It is the first criminal trial in the Munich investigation that has dogged Siemens since November 2006. It led to probes in at least a dozen countries and spurred the departures of Chief Executive Officer Klaus Kleinfeld and Chairman Heinrich von Pierer last year.

Prosecutors are investigating at least 270 suspects in several company divisions. The probe initially focused only on the communications unit.

Prosecutors claim Siekaczek diverted corporate funds via a system of sham contracts into slush funds. The money was then used to bribe clients, they said.

Siemens’ products include light bulbs, medical scanners and wind turbines, and it competes with companies such as ABB Ltd. and General Electric Co. Second-quarter profit dropped 68 per cent after a review of orders led to charges at power and transport units.

Prosecutors stressed that between 2002 and 2004, Siekaczek orchestrated a system of sham contracts at ICN with fake or real firms to generate funds.

While the system was set up with the encouragement of some of his superiors and the help of several employees, Siekaczek and his accessories deliberately ensured the company’s central management board did not learn about it, prosecutors said.
◇ ◇ ◇ ◇ ◇ ◇ ◇
Activity:
Print the stretch of the Siemens bribery passage from "It is the first" through "clients, they said.", word for word.
◇ ◇ ◇ ◇ ◇ ◇ ◇
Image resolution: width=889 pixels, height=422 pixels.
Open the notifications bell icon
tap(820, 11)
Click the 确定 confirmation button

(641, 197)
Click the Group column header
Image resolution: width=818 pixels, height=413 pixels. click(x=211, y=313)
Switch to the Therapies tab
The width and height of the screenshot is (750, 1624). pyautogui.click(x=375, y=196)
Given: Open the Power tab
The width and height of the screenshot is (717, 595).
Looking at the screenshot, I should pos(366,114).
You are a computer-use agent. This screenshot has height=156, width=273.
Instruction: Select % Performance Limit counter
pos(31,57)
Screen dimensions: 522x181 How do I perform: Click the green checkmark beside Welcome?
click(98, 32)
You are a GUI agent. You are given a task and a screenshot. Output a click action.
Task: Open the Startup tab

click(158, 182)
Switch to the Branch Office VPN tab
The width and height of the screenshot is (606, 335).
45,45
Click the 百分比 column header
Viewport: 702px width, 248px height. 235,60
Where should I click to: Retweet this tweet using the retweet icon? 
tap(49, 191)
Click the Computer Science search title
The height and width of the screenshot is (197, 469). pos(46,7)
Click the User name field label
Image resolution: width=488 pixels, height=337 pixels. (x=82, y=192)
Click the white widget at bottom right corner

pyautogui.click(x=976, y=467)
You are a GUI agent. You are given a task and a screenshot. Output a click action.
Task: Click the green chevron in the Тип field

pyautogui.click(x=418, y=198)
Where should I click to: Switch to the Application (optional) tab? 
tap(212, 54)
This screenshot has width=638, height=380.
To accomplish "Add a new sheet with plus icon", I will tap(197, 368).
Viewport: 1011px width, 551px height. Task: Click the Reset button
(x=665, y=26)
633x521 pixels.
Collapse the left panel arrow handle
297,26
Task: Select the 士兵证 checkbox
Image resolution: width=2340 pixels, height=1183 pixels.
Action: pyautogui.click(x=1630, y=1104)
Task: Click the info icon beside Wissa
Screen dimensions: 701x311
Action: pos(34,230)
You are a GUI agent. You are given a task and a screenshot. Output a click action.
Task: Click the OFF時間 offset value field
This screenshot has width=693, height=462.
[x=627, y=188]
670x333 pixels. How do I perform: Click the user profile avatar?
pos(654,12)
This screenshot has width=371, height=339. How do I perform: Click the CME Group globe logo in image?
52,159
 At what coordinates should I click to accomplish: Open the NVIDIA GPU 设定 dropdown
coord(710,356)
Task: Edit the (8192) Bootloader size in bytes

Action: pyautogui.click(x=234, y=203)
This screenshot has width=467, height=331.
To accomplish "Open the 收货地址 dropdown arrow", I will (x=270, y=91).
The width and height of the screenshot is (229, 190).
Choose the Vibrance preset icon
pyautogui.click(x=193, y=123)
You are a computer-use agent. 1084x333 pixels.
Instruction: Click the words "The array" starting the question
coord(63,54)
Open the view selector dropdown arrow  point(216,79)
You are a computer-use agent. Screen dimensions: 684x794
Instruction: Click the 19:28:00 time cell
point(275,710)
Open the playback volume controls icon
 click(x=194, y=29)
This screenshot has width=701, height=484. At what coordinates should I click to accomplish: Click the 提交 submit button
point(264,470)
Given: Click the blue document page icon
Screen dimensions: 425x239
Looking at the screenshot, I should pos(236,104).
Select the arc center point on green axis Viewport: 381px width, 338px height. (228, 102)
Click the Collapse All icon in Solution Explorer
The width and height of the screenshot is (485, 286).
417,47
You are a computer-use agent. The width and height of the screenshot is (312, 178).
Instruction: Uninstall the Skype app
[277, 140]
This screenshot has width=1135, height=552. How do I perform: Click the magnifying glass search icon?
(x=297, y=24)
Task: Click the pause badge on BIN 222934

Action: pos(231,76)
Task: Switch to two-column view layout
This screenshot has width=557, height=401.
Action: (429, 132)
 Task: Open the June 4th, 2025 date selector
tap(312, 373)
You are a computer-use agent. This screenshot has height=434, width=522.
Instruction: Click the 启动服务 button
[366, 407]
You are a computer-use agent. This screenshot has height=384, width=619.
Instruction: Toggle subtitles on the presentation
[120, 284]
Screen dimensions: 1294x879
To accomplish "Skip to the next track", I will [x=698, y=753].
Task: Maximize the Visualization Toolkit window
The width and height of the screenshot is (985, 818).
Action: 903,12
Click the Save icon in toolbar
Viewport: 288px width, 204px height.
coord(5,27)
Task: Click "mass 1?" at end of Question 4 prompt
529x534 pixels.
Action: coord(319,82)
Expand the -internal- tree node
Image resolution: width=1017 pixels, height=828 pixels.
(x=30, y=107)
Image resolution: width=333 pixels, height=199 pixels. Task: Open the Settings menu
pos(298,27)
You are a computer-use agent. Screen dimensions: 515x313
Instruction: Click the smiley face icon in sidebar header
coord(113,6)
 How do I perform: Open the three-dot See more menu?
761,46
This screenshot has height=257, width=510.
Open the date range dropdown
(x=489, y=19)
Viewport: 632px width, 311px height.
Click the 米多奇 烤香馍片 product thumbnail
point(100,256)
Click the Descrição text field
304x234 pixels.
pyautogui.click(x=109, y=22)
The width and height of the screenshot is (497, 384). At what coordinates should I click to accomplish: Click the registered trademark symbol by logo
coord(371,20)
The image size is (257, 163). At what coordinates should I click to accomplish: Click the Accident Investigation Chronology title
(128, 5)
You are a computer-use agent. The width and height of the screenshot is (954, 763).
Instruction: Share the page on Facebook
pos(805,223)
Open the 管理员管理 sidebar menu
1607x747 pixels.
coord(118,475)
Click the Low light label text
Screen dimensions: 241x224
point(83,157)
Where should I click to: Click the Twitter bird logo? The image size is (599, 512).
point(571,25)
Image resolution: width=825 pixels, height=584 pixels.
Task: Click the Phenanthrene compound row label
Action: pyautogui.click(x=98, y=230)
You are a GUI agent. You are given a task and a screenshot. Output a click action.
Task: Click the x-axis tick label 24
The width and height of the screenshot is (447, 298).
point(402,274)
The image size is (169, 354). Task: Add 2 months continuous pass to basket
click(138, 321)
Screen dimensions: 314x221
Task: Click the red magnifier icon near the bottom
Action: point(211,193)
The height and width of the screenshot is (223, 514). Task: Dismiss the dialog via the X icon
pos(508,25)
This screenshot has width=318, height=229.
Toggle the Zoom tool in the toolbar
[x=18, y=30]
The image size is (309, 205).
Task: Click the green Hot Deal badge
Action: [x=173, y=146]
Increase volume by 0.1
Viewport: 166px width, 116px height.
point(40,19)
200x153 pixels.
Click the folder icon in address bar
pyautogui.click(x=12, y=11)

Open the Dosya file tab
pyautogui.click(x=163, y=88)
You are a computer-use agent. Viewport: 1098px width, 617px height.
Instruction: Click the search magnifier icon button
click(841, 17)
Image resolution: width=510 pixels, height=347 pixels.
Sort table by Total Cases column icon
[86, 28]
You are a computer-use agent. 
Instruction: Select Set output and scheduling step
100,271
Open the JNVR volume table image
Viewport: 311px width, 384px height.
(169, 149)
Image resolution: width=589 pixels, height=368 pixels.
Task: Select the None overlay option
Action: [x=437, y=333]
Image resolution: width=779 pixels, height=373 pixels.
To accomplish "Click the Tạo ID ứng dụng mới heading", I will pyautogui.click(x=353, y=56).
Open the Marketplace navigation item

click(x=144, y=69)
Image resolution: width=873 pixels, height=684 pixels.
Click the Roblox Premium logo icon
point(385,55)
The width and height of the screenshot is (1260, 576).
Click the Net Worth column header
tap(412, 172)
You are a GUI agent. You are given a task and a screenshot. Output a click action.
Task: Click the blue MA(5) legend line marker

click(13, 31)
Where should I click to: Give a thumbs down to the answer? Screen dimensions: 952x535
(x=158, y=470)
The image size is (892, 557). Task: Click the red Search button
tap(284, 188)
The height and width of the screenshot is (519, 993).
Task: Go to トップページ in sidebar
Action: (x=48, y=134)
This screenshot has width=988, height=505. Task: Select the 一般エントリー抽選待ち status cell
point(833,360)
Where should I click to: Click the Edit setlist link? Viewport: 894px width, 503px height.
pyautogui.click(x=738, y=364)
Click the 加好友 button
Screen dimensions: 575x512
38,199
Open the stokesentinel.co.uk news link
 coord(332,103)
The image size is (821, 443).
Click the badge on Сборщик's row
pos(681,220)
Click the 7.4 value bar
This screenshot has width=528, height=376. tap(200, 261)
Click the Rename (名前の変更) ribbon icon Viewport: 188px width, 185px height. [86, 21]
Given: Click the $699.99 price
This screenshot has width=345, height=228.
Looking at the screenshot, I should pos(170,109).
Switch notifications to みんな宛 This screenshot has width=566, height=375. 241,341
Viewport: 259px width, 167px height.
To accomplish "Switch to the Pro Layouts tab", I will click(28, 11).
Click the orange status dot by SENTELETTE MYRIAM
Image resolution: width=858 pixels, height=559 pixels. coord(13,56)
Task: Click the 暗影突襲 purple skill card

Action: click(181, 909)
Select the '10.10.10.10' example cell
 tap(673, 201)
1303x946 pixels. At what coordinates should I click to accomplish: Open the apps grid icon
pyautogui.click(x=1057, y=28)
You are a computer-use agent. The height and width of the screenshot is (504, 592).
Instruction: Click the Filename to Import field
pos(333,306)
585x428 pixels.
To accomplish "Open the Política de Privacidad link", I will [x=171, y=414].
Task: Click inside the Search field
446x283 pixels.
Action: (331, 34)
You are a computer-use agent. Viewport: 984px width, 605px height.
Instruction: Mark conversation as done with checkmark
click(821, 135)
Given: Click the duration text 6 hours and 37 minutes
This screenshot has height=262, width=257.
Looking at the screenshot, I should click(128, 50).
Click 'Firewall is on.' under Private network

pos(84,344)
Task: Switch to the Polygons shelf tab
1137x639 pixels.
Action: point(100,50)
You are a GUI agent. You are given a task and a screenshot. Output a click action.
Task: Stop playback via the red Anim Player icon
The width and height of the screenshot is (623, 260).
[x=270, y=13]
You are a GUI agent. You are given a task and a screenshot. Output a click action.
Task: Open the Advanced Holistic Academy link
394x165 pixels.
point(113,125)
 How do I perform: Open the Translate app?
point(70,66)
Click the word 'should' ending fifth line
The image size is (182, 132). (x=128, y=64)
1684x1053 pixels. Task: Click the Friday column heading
◇ ◇ ◇ ◇ ◇ ◇ ◇
The completed task:
It is the first criminal trial in the Munich investigation that has dogged Siemens since November 2006. It led to probes in at least a dozen countries and spurred the departures of Chief Executive Officer Klaus Kleinfeld and Chairman Heinrich von Pierer last year.

Prosecutors are investigating at least 270 suspects in several company divisions. The probe initially focused only on the communications unit.

Prosecutors claim Siekaczek diverted corporate funds via a system of sham contracts into slush funds. The money was then used to bribe clients, they said.